Exercises:
- 1) From the excerpted text below, output verbatim the stretch from "So, as you can" through "6000 years old.".
- 2) Answer the following questions using the excerpted text below.
(a) Who is identified as a main intermediate in all known versions of Table Talk?
(b) Which of Ham's books opens with a drawing that depicts evolution as the basis of pornography, abortion, homosexuality, and lawlessness?
(c) According to the excerpted text, how old does Ham teach children the earth is?

Excerpted text:
In addition, a main intermediate in all known versions of Table Talk is Hitler’s personal secretary, Martin Bormann, who was known fort his anti-Christian views. So sometimes we may be reading Bormann’s thoughts rather than Hitler’s.
So, as you can see, Hitler’s Table Talk may not be reliable as a historical source.
At any rate, we were talking about Ken Ham in relationship to creationism. As a young-earth creationist propagandist, Ham writes books aimed at children telling them that God created the Earth six thousand years ago; like his anti-evolution book Dinosaurs for Kids, and The Lie: Evolution (which opens with a drawing depicting evolution as the basis of pornography, abortion, homosexuality, and lawlessness). He links evolution to Nazism, drugs, and racism.
Ken Ham fills kids with lies about the fossil record and coaches them to talk back and disrespect their teachers. He tours the country indoctrinating young children to believe that biologists, paleontologists, and geologists are liars, that dinosaurs lived with humans, and that the earth is only 6000 years old.

Pixel coordinate grounding data
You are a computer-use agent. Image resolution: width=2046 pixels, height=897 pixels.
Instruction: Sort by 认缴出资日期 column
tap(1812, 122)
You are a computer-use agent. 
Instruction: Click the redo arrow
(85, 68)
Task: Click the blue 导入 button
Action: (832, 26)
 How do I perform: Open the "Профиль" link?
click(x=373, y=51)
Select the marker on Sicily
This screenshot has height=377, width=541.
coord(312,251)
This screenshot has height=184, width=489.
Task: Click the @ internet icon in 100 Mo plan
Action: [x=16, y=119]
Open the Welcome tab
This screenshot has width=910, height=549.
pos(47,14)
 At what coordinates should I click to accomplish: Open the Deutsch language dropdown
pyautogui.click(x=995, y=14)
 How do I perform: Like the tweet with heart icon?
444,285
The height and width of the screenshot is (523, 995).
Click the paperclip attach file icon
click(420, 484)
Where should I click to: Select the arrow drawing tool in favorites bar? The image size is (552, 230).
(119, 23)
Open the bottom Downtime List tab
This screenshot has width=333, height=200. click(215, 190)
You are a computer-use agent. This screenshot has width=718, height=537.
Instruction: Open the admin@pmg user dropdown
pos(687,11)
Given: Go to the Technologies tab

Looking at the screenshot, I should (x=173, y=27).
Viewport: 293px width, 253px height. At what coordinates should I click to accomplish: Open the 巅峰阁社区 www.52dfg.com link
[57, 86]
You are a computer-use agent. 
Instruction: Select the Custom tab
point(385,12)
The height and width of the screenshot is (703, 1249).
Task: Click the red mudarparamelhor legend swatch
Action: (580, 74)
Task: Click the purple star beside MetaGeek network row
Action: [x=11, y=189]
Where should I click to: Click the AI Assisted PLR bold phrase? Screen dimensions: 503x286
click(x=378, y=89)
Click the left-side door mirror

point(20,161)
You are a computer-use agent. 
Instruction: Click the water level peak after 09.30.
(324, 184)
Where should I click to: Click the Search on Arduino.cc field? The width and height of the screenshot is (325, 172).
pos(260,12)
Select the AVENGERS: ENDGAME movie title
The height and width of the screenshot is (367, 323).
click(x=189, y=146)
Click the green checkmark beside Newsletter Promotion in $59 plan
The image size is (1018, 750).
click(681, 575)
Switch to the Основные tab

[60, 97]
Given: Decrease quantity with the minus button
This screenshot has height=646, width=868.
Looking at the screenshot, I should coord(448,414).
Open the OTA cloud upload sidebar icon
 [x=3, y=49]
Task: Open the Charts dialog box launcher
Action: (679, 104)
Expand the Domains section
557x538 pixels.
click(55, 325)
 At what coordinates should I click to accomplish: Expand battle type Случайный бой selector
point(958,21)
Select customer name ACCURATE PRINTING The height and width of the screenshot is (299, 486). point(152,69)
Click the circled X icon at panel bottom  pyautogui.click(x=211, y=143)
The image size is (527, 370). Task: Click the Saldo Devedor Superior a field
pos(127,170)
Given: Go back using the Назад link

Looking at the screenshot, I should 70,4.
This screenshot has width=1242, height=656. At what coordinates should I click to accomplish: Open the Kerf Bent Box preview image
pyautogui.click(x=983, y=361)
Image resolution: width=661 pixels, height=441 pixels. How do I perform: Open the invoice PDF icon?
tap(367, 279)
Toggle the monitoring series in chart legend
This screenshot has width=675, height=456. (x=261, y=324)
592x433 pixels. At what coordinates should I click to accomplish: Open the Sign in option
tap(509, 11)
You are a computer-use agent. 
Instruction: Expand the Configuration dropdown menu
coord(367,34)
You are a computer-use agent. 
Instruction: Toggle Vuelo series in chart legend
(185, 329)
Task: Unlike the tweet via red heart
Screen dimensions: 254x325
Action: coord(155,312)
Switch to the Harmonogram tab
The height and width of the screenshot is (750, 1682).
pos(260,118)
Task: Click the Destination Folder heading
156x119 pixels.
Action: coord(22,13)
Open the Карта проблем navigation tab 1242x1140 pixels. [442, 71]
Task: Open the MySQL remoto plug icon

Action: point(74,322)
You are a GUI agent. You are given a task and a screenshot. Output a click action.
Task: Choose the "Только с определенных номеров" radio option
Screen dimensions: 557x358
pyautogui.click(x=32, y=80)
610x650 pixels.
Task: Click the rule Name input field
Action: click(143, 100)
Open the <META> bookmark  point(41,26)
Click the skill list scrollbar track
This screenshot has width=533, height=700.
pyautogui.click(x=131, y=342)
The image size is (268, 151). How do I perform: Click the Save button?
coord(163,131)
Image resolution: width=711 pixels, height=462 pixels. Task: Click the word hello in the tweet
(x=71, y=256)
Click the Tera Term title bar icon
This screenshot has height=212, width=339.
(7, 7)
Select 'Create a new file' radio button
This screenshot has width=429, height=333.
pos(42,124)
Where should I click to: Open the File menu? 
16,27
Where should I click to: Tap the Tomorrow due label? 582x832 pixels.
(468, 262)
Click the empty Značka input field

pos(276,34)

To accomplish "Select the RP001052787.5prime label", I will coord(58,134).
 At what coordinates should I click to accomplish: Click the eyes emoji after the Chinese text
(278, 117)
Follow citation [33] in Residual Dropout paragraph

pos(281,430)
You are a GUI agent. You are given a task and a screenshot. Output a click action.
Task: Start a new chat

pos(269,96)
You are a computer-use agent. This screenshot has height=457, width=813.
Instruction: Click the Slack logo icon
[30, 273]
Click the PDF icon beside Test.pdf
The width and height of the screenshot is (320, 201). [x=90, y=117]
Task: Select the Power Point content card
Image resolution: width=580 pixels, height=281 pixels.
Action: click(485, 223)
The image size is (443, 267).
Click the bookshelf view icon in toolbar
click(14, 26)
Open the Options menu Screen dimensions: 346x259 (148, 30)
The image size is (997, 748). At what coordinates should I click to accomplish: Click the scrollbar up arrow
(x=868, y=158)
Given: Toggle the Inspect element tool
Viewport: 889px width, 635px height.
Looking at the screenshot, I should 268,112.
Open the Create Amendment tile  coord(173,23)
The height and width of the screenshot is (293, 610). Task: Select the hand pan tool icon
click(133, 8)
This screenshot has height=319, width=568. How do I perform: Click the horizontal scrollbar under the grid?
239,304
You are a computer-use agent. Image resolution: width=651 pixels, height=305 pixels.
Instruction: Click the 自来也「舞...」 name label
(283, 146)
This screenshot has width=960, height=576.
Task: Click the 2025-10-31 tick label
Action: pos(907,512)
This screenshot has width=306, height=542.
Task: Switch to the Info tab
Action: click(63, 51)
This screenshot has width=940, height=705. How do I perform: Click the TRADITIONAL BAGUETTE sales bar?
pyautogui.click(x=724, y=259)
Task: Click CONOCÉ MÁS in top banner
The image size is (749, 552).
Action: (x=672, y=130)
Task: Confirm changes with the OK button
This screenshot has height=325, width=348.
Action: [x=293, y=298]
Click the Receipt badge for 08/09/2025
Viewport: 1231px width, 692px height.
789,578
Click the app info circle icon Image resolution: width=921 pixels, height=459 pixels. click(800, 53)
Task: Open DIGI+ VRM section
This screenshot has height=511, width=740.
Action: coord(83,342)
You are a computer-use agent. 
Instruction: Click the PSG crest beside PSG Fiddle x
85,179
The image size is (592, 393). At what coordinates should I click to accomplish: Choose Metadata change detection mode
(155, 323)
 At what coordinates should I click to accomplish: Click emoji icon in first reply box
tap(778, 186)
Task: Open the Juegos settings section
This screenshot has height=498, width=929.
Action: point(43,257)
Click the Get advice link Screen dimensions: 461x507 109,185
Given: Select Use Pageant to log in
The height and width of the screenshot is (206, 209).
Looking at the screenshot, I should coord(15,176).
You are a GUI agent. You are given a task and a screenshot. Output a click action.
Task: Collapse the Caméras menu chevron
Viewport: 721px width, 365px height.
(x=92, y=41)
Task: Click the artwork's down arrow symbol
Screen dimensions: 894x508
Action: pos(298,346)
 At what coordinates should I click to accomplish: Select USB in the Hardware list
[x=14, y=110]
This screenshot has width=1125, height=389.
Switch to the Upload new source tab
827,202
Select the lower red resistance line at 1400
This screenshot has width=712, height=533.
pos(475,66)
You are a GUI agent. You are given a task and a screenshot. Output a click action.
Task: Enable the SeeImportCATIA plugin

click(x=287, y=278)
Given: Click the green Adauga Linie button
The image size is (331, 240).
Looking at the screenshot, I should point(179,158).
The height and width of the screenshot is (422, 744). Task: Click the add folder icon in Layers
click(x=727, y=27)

Numbered responses:
- 1)
So, as you can see, Hitler’s Table Talk may not be reliable as a historical source.
At any rate, we were talking about Ken Ham in relationship to creationism. As a young-earth creationist propagandist, Ham writes books aimed at children telling them that God created the Earth six thousand years ago; like his anti-evolution book Dinosaurs for Kids, and The Lie: Evolution (which opens with a drawing depicting evolution as the basis of pornography, abortion, homosexuality, and lawlessness). He links evolution to Nazism, drugs, and racism.
Ken Ham fills kids with lies about the fossil record and coaches them to talk back and disrespect their teachers. He tours the country indoctrinating young children to believe that biologists, paleontologists, and geologists are liars, that dinosaurs lived with humans, and that the earth is only 6000 years old.

- 2)
(a) Martin Bormann, Hitler's personal secretary.
(b) The Lie: Evolution.
(c) Six thousand years.